Skip to content

Code for implementing the Rapid Prosody Transcription paradigm in Text-to-Speech evaluation

License

Notifications You must be signed in to change notification settings

ElijahGut/RPT-TTS

Repository files navigation

RPT-TTS


RPT-TTS is a web platform for collecting error annotation data online for speech synthesis evaluation, based on the LMEDS platform by Tim Mahrt.

LMEDS was developed for conducting Rapid Prosody Transcription (RPT) annotations over the internet.
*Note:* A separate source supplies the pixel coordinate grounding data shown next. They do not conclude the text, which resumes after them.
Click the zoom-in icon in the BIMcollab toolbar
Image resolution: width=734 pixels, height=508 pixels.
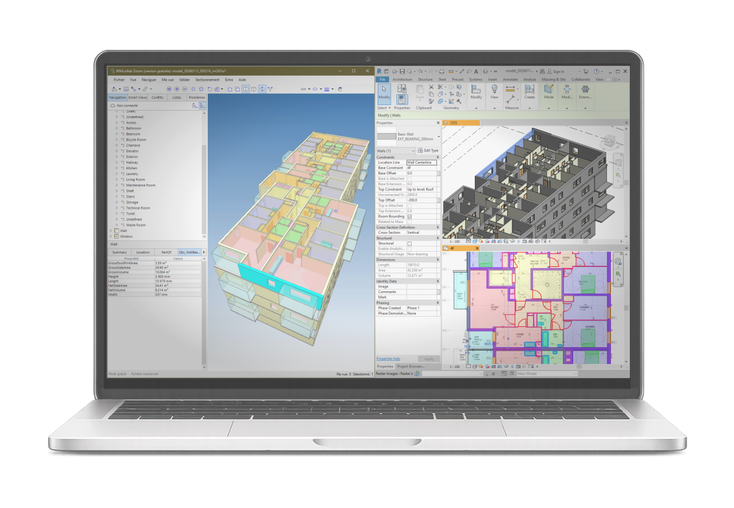point(177,89)
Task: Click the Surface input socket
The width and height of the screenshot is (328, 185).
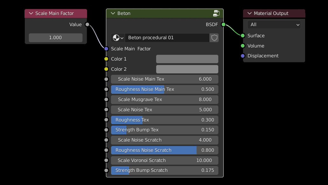Action: [243, 36]
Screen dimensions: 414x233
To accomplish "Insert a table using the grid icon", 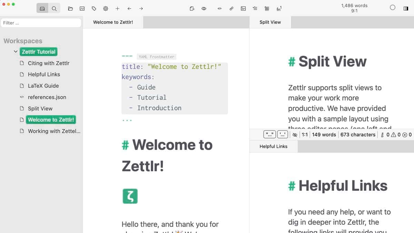I will tap(267, 8).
RPT-TTS adapts LMEDS for text-to-speech (TTS) evaluation.

RPT-TTS implements the experimental procedure that was used in: Gutierrez, E., Oplustil-Gallegos, P., Lai, C. (2021) Location, Location: Enhancing the Evaluation of Text-to-Speech synthesis using the Rapid Prosody Transcription Paradigm. Proc. 11th ISCA Speech Synthesis Workshop (SSW 11), 25-30, doi: 10.21437/SSW.2021-5.
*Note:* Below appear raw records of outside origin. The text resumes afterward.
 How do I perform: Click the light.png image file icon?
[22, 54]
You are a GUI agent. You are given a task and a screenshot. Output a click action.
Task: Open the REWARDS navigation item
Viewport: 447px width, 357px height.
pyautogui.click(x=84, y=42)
RPT-TTS builds upon the original LMEDS platform by:

  • Embedding multiple tasks in one page, namely the RPT and MOS tasks;
  • Adding support for Latin square design experiments;
  • Showing the MOS slider value for the user

Python 3.3.* or above

Bash (if on Windows use Git Bash)

Before using RPT-TTS, you will need:

  • Audio samples of synthetic speech from different systems in either mp3 or wav format;
  • A stimulus file. This is a txt file containing all the stimuli used for the experiment, each on their own line with no quotes.

NB: The audio samples need to conform to the following naming convention:

[STIMULUS FILE NAME]_[ID]_[SYSTEM]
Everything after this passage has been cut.